Original article: cardiovascular

Clinical results with left axillary to left anterior descending coronary artery bypass

James A. Magovern, MDa, Timothy J. Hunter, MDb, Pyongsoo D. Yoon, MDb

a Department of Cardiothoracic Surgery, Allegheny General Hospital, Pittsburgh, Pennsylvania, USA
b Northside Medical Center/Forum Health, Youngstown, Ohio, USA

Accepted for publication September 25, 2000.

Address reprint requests to Dr Magovern, Department of Cardiothoracic Surgery, Allegheny General Hospital, 320 E North Ave, Pittsburgh, PA 15212
e-mail: jmagover{at}wpahs.org

Background. The minimally invasive direct coronary artery bypass procedure is not feasible if the left internal mammary artery has been used or has inadequate flow. We have applied a modified minimally invasive direct coronary artery bypass procedure, which uses a graft from the left axillary artery to the left anterior descending coronary artery in such situations.

Methods. The graft is anastomosed to the left axillary artery adjacent to the clavicle and tunneled underneath the vein, where it enters the thorax through the first interspace and courses to the left anterior descending coronary artery along the mediastinum.

Results. Since 1997 we have used this operation in 22 patients with a mean age of 70 years (range, 52 to 83 years). All patients were high-risk candidates because of advanced age (70 ± 7 years), depressed left ventricular function (mean left ventricular ejection fraction, 38% ± 6%), or previous heart operation (20 of 22, 91%). Conduits for the graft were saphenous vein (n = 18) or radial artery (n = 4). Ten patients were extubated in the operating room, and the mean duration of mechanical ventilation was 5.8 ± 6 hours. There was one operative death (1 of 22, 4.5%). The mean length of intensive care unit and hospital stay was 1.5 days (range, 1 to 6 days) and 6 days (range, 2 to 15 days), respectively.
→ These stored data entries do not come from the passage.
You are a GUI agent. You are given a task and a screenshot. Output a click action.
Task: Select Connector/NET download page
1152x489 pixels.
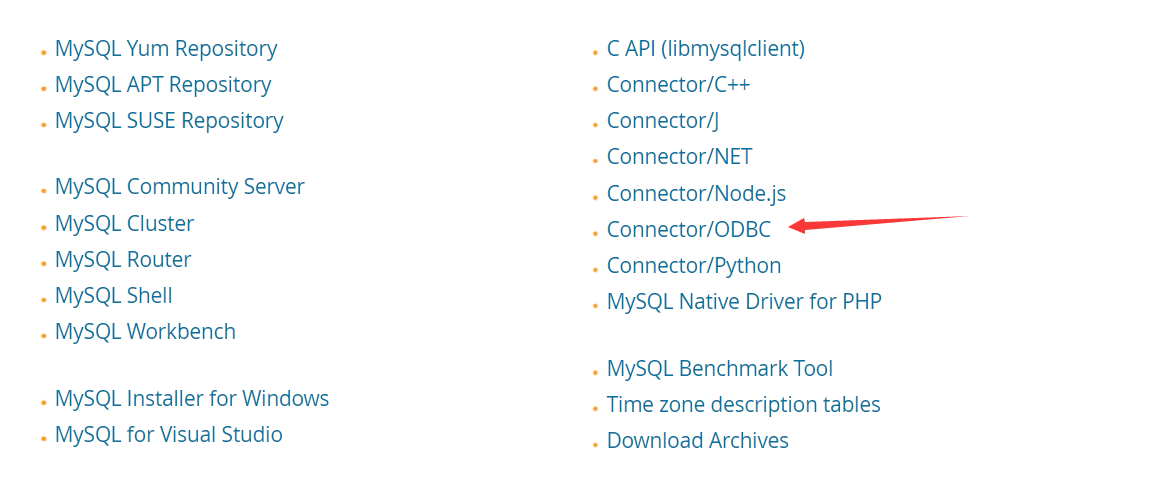pyautogui.click(x=680, y=157)
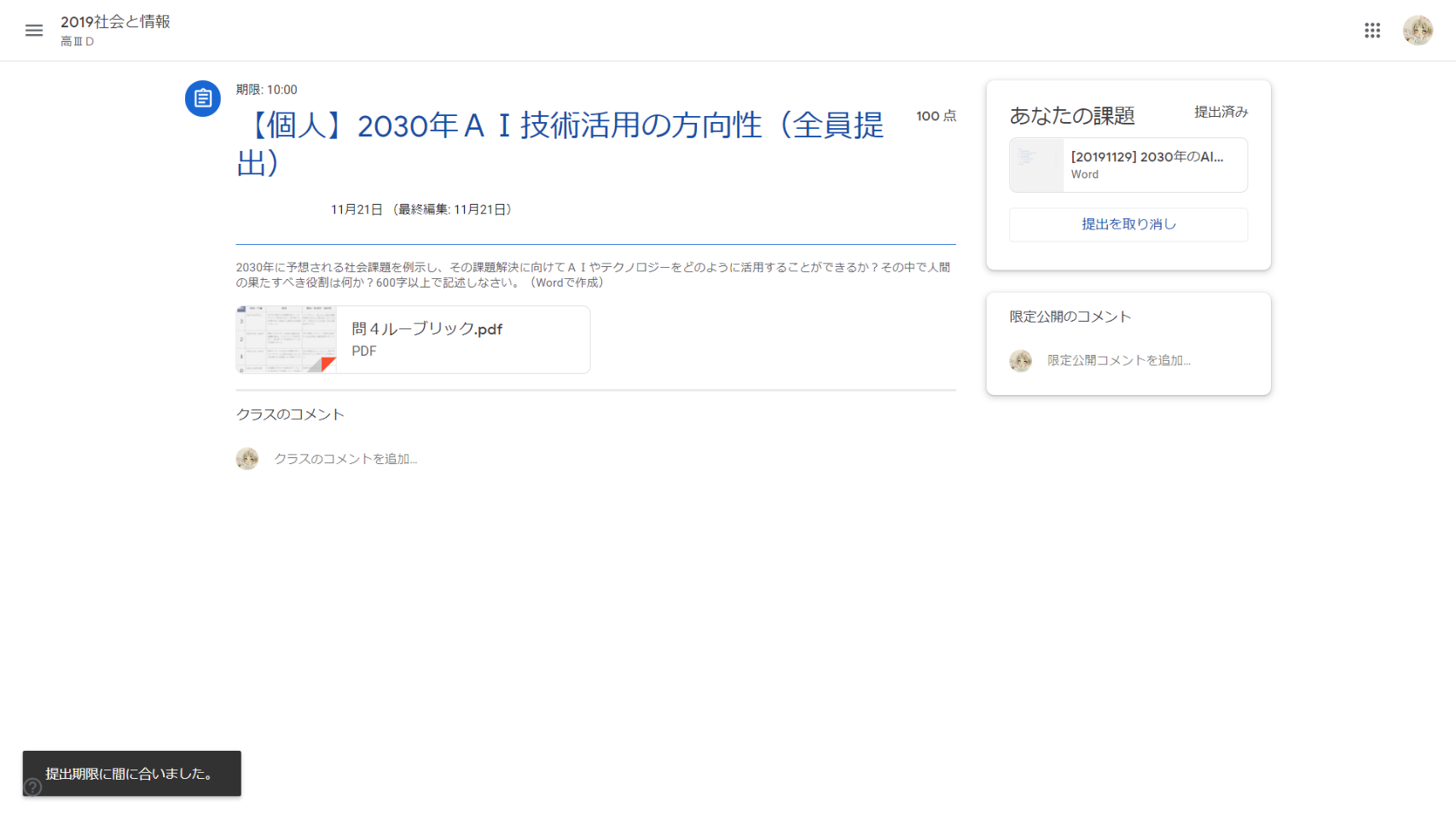The height and width of the screenshot is (819, 1456).
Task: Open the help question mark icon
Action: click(x=32, y=787)
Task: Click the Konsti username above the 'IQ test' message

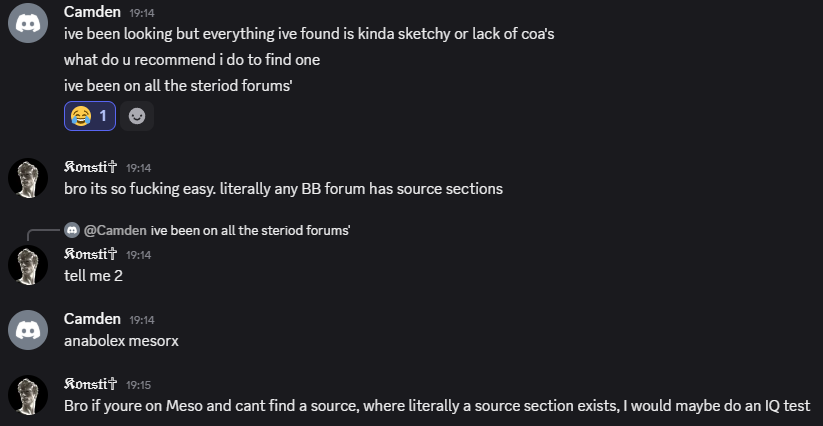Action: point(91,384)
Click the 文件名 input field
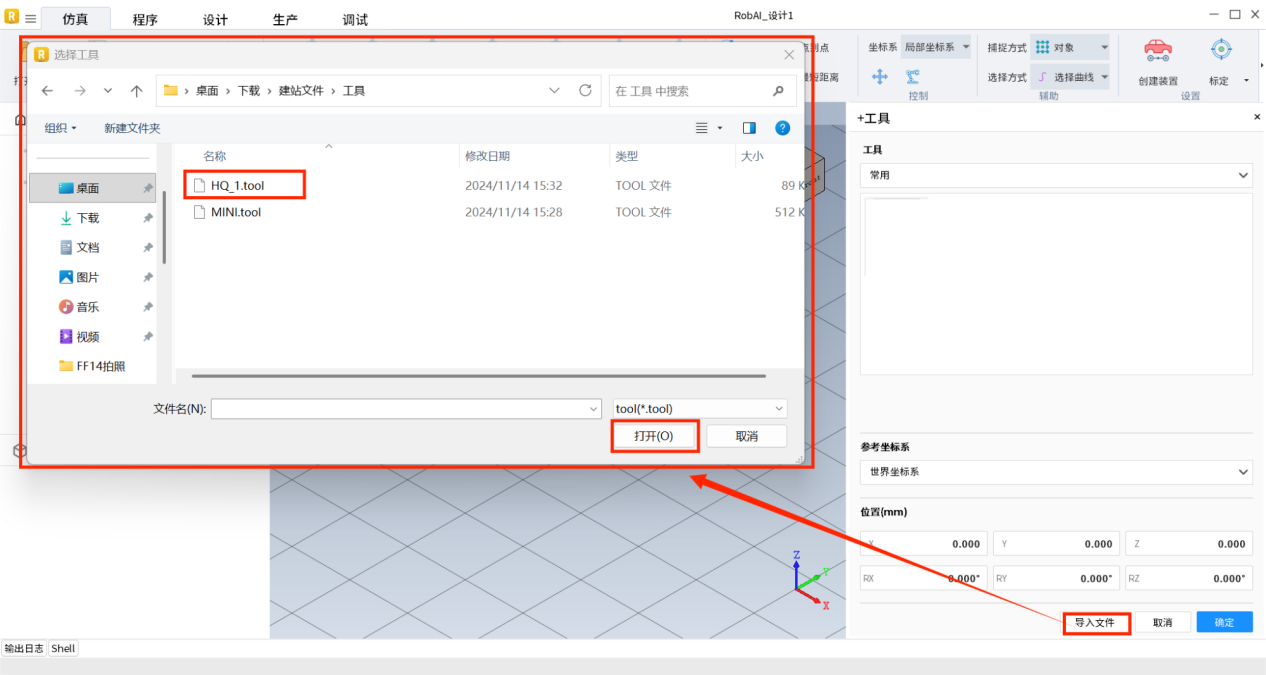The height and width of the screenshot is (675, 1266). coord(400,409)
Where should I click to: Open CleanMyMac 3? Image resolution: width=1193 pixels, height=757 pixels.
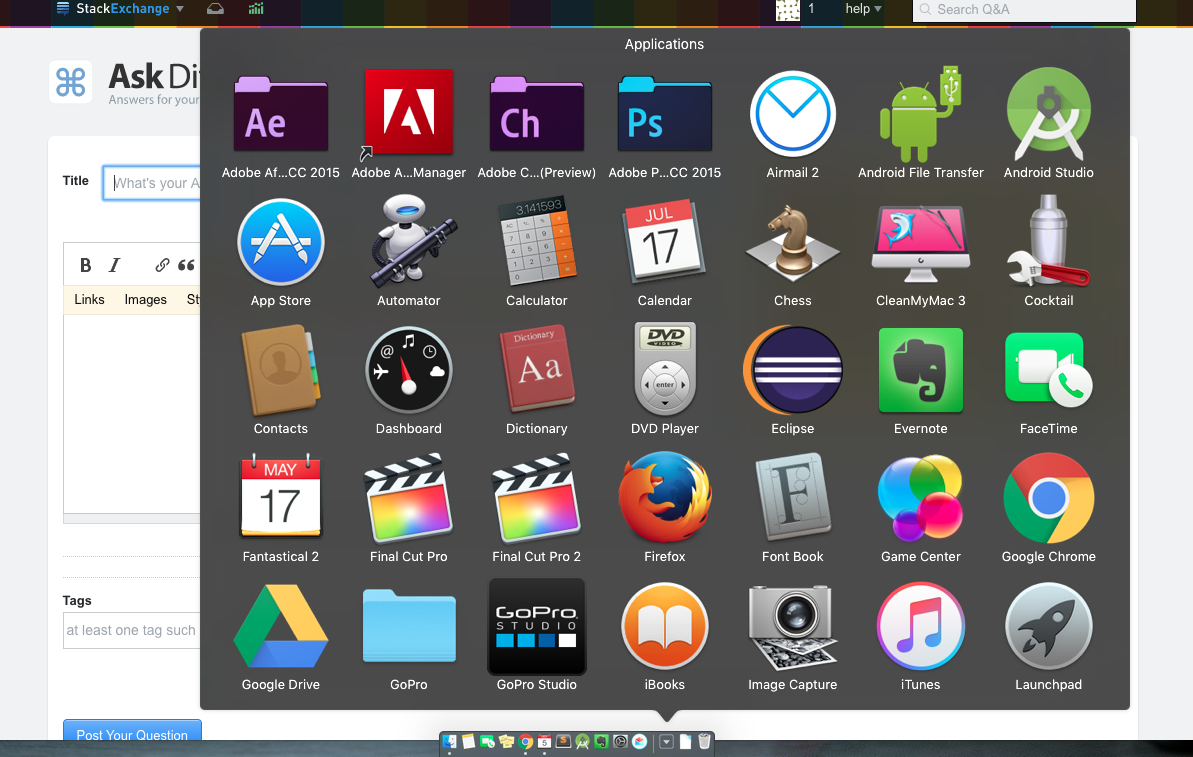(x=920, y=241)
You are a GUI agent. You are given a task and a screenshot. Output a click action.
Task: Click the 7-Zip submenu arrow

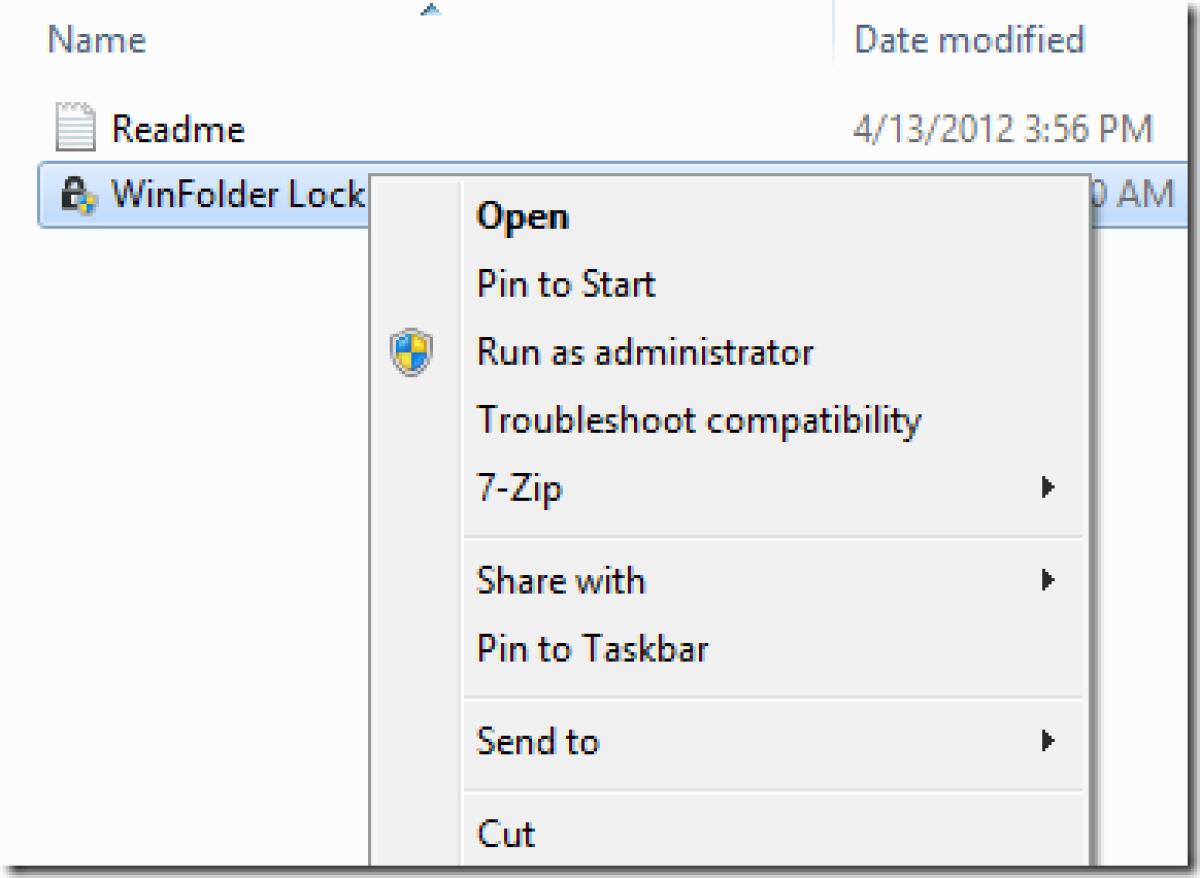1048,486
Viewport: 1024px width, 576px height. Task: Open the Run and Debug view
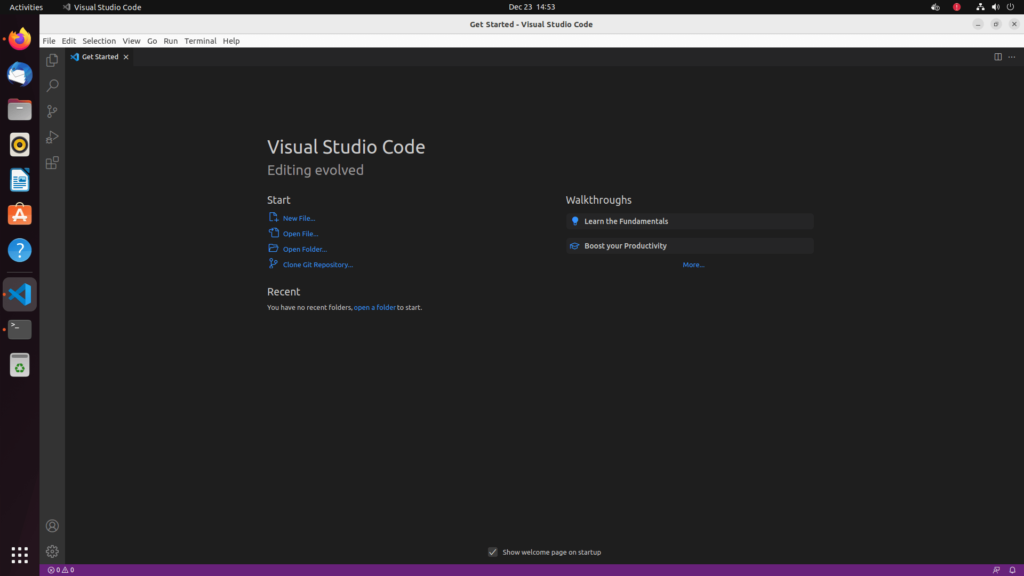[x=51, y=137]
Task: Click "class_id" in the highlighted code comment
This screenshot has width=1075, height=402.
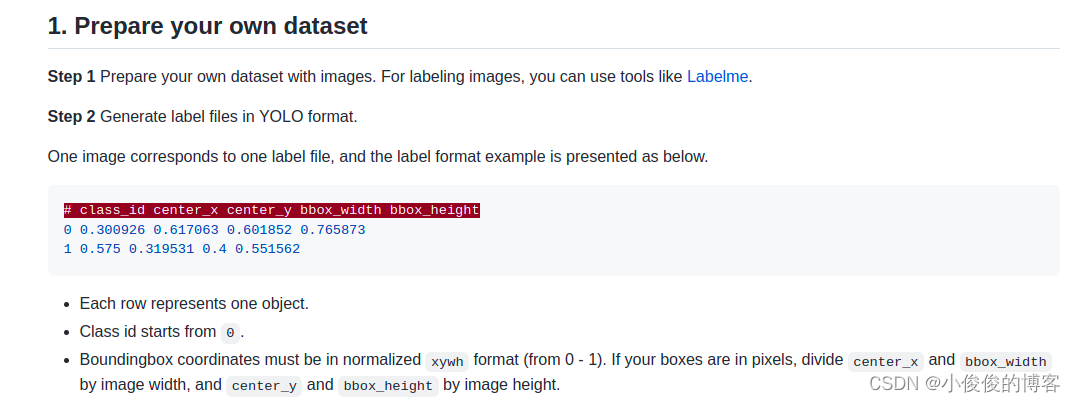Action: tap(112, 210)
At a mean follow-up of 6 months, all discharged patients are alive and functionally improved. None have required surgical or catheter-based revascularization of the left anterior descending coronary artery.

Conclusions. The left axillary artery to left anterior descending coronary artery graft should be considered for high-risk patients in whom a minimally invasive direct coronary artery bypass procedure is not possible.